Segment Start: Extracted information
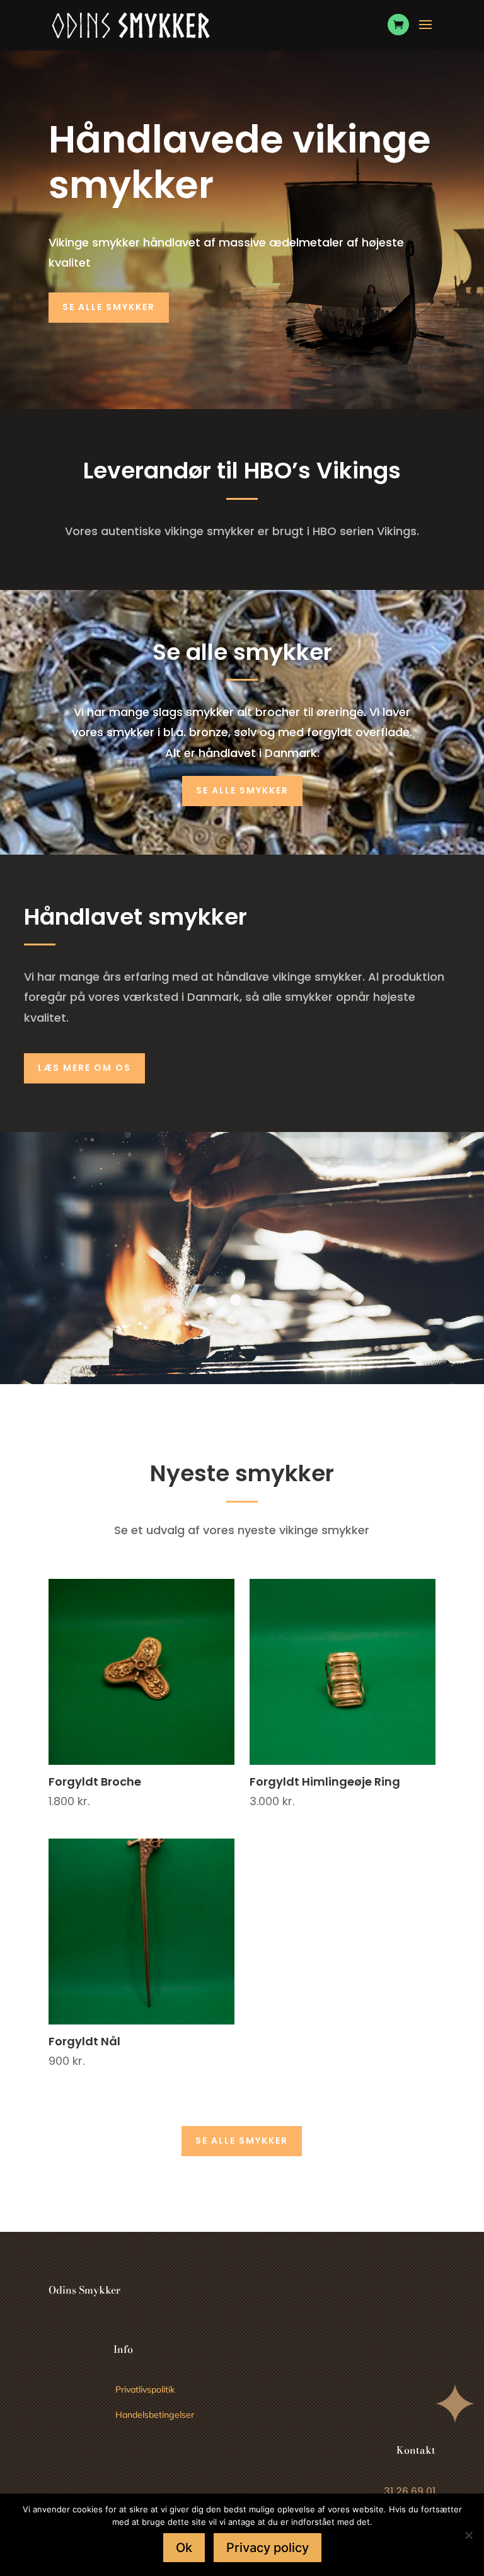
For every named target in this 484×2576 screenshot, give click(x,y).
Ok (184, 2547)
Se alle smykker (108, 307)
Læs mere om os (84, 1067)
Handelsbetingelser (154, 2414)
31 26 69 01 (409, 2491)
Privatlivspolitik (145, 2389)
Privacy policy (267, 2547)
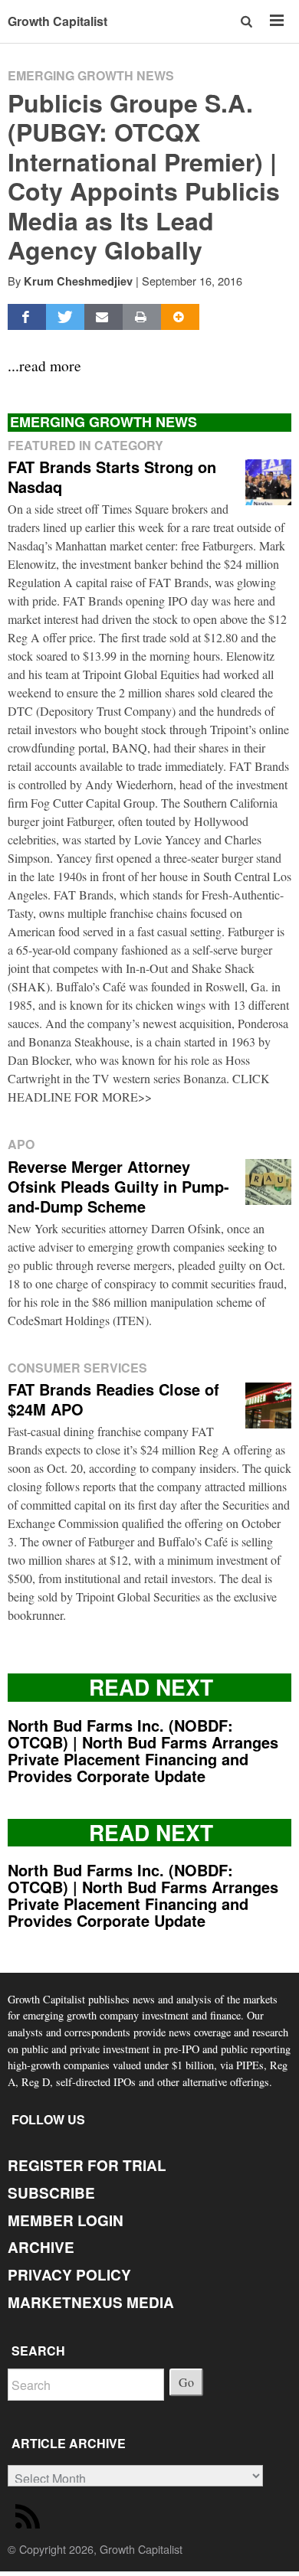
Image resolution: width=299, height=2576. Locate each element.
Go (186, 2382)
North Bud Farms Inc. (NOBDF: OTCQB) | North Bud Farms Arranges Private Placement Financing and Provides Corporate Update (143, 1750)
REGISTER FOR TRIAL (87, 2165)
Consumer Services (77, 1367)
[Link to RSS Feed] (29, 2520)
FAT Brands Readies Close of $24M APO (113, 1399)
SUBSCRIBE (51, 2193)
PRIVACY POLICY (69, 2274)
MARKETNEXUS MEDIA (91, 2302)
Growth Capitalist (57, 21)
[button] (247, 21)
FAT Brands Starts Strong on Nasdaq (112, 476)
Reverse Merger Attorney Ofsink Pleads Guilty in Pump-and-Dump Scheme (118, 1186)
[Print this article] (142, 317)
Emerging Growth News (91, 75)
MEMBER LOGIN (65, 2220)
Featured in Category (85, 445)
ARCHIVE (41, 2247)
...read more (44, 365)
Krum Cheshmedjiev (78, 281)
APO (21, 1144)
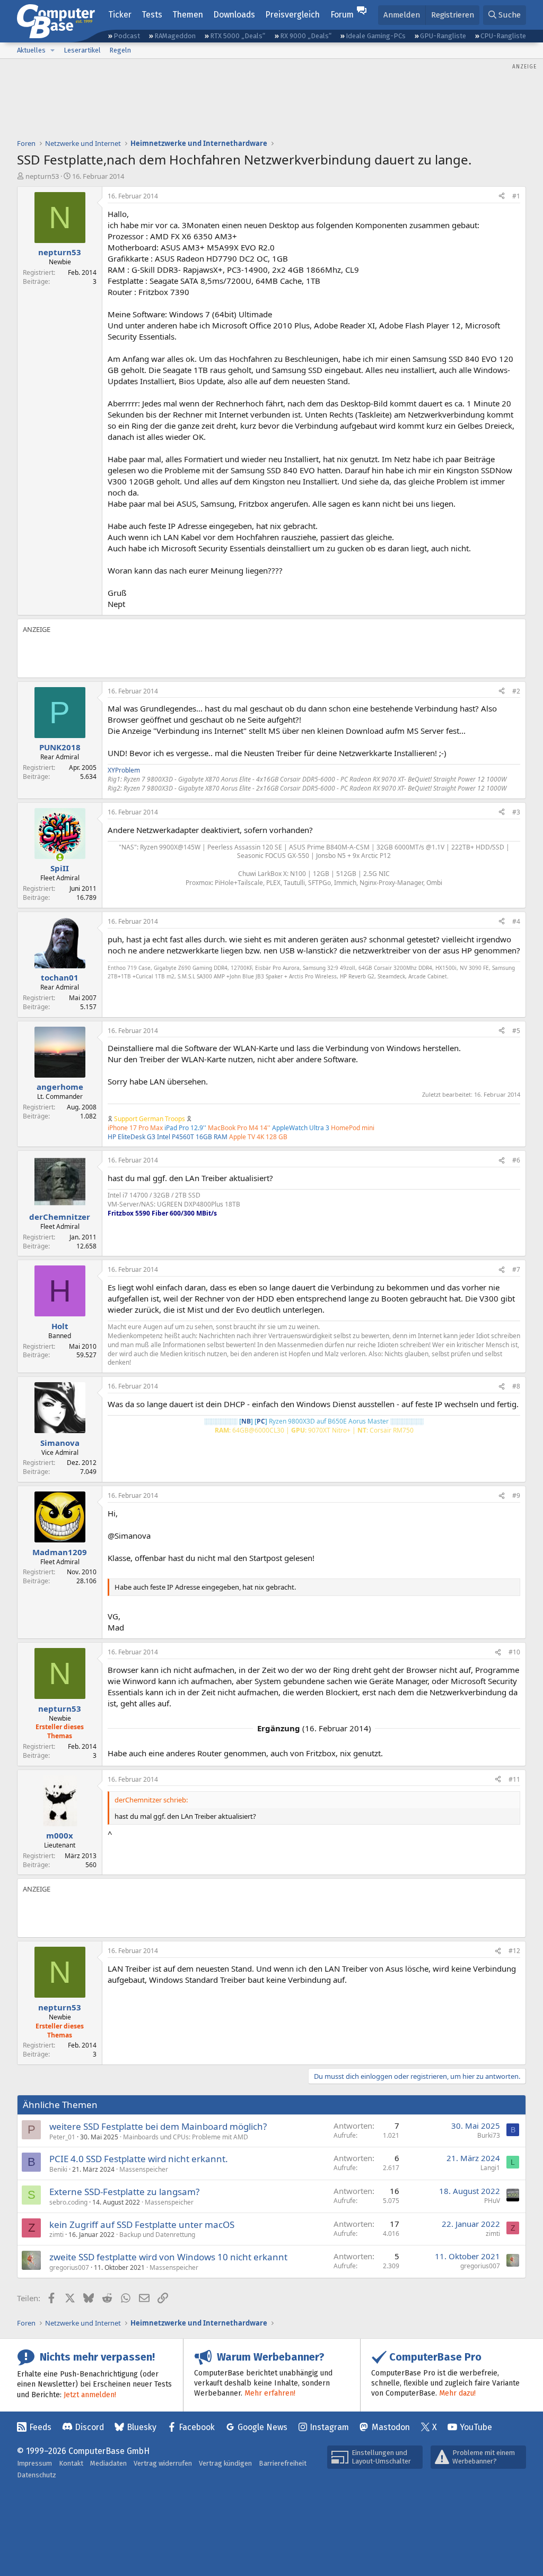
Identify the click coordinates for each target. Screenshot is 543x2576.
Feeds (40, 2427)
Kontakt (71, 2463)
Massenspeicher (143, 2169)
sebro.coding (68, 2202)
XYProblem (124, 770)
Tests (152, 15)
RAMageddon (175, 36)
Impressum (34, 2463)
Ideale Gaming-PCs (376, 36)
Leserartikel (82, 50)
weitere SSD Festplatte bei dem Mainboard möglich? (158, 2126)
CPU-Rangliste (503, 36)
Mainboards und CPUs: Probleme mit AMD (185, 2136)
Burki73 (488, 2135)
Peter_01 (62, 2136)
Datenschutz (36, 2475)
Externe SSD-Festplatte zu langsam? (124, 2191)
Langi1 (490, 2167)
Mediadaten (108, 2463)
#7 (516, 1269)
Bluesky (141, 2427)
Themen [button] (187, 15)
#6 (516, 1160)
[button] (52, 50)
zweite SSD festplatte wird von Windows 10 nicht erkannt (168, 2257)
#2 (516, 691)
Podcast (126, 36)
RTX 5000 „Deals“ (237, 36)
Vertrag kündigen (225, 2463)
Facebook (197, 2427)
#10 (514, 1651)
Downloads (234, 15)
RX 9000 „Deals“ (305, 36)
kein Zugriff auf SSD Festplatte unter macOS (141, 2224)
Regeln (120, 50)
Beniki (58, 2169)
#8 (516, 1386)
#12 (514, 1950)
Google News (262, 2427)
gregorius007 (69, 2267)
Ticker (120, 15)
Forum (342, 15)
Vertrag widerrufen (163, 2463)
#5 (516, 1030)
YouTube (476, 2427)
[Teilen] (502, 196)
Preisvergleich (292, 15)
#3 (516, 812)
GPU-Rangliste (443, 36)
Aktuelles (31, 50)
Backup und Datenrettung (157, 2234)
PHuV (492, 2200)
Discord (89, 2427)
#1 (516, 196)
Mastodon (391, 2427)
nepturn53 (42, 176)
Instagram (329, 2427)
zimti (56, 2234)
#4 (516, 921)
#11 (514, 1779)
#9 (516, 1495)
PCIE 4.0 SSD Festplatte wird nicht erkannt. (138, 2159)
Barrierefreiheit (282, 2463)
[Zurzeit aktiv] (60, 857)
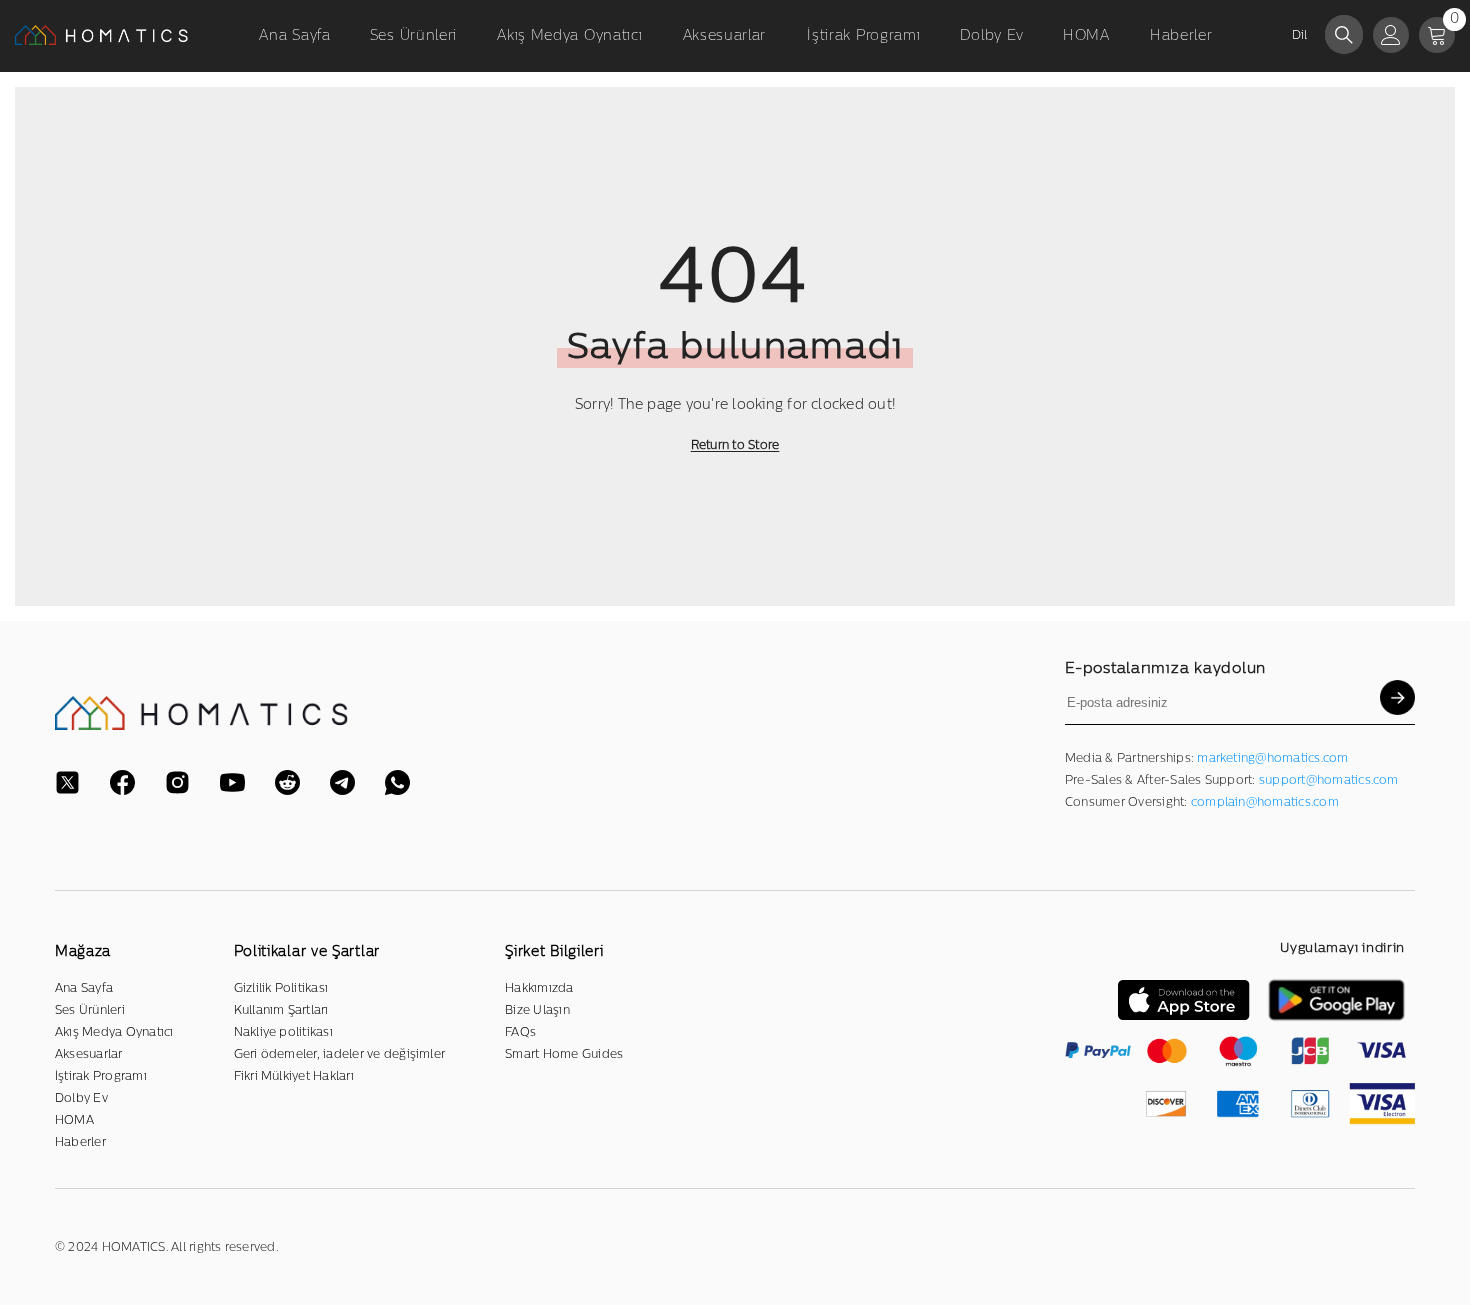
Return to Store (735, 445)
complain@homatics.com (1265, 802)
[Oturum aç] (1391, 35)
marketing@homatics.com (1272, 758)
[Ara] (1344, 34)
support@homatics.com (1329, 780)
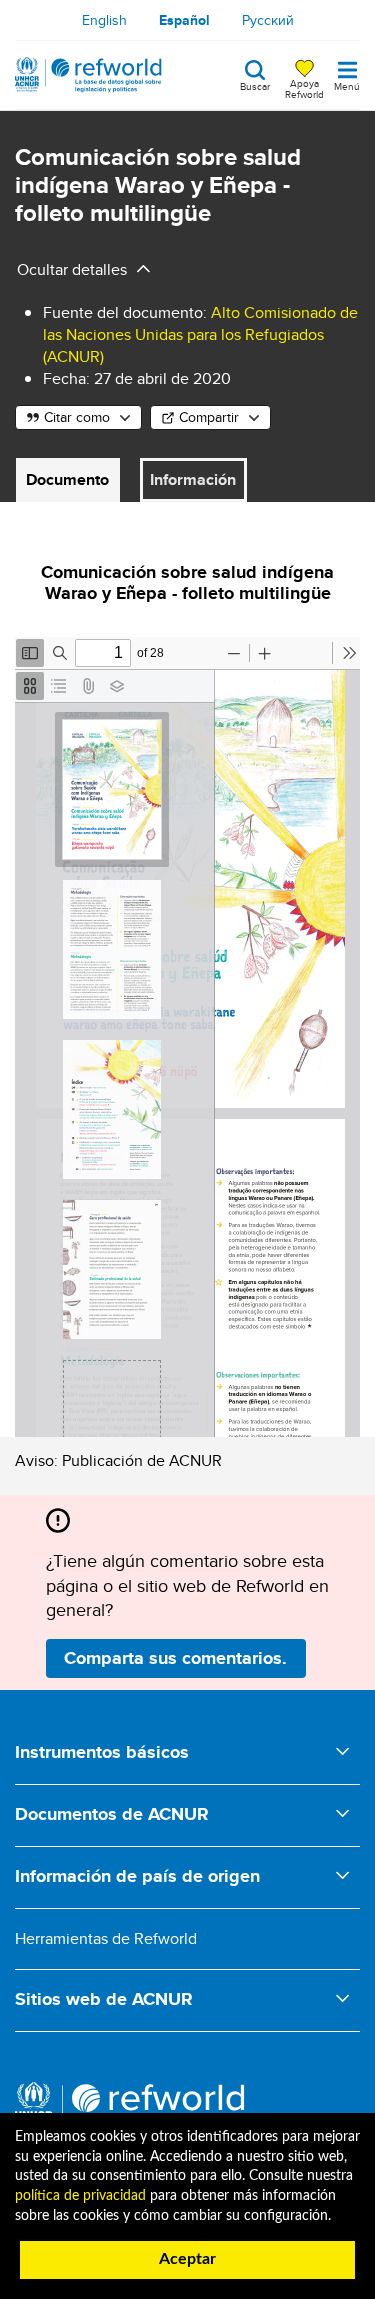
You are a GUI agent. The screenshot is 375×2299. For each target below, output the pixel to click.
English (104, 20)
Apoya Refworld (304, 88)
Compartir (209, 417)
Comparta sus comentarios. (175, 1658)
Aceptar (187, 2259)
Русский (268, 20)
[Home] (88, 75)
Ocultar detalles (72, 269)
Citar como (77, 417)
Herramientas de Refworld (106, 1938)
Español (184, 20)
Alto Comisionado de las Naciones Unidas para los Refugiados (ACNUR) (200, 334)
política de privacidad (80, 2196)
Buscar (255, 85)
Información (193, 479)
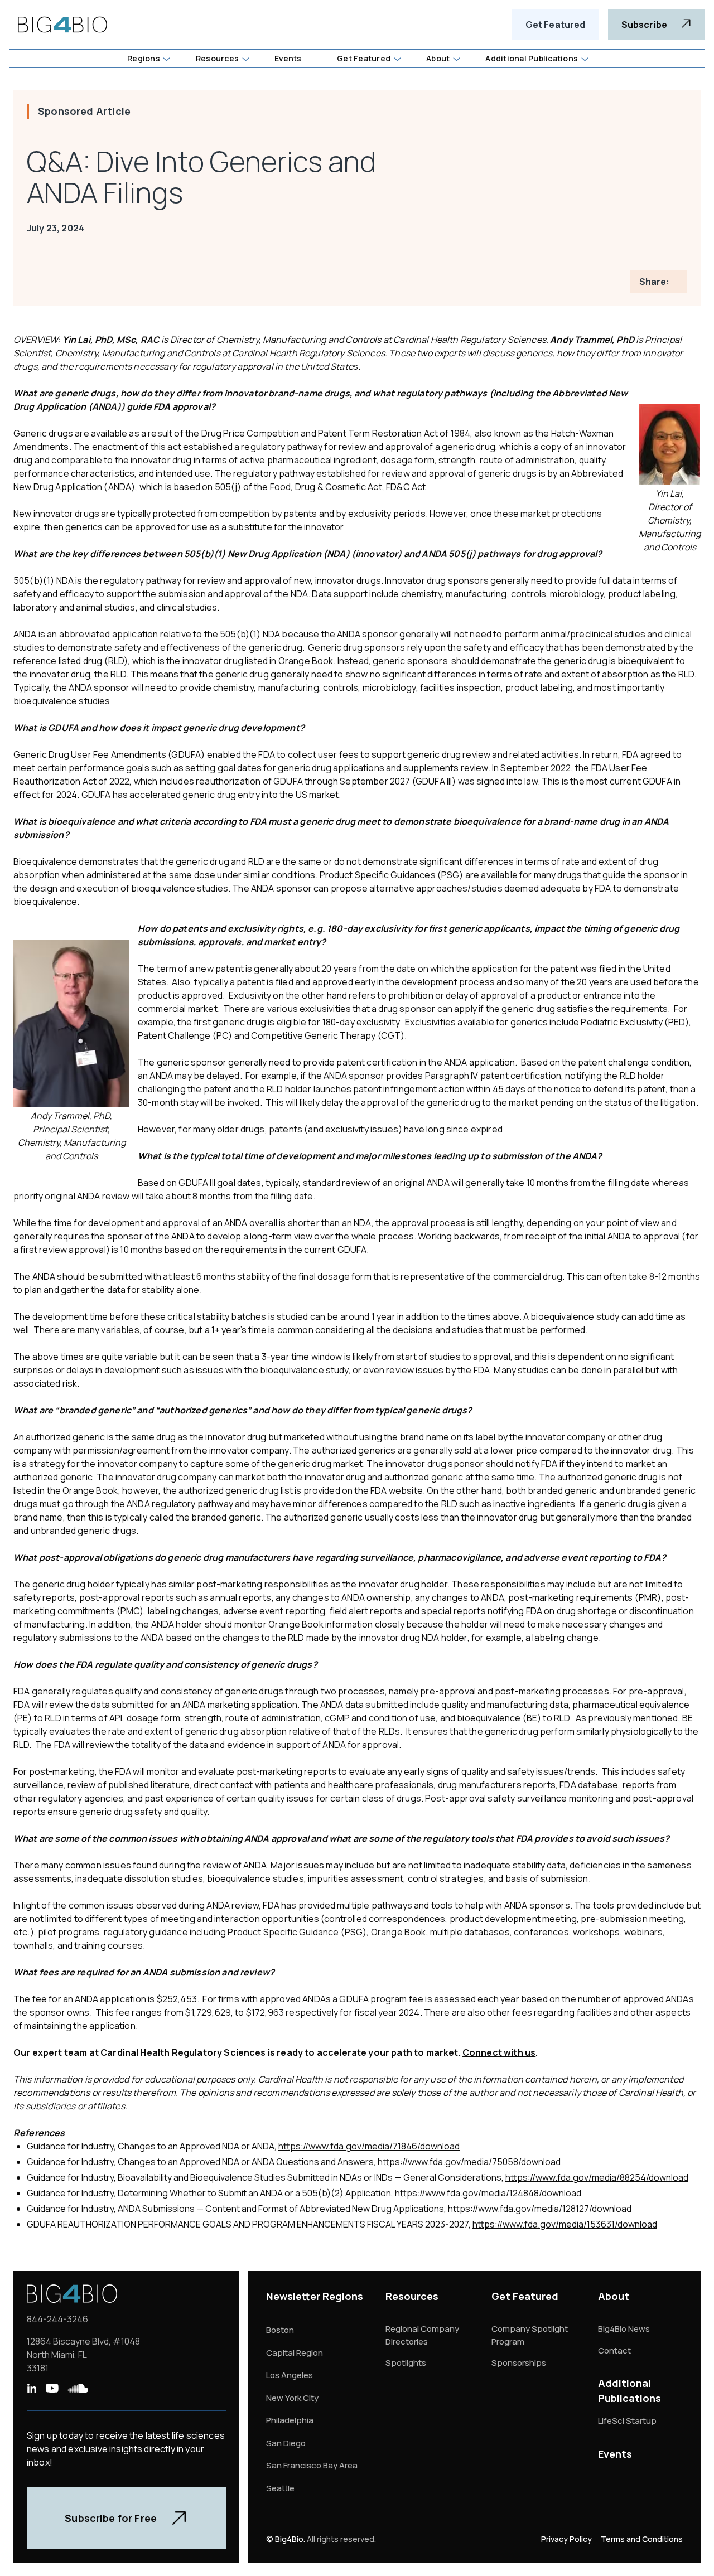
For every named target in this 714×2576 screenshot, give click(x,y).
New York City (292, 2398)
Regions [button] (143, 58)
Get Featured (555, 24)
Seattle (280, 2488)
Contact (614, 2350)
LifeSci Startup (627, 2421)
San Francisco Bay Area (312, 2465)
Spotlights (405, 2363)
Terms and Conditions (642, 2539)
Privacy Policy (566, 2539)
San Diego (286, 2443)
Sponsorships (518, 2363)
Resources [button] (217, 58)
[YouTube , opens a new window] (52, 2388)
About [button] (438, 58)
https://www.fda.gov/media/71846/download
Segment End: Extracted information
Requirement: Return only the stretch above from the line containing "Privacy policy (267, 2547)" through the line containing "FAT Brands Readies", word for word and without pictures.

Reply:
Privacy policy (267, 2547)
Image resolution: width=299, height=2576. Locate each element.
Go (186, 2382)
North Bud Farms Inc. (NOBDF: OTCQB) | North Bud Farms Arranges Private Placement Financing and Provides Corporate Update (143, 1750)
REGISTER FOR TRIAL (87, 2165)
Consumer Services (77, 1367)
[Link to RSS Feed] (29, 2520)
FAT Brands Readies Close of $24M APO (113, 1399)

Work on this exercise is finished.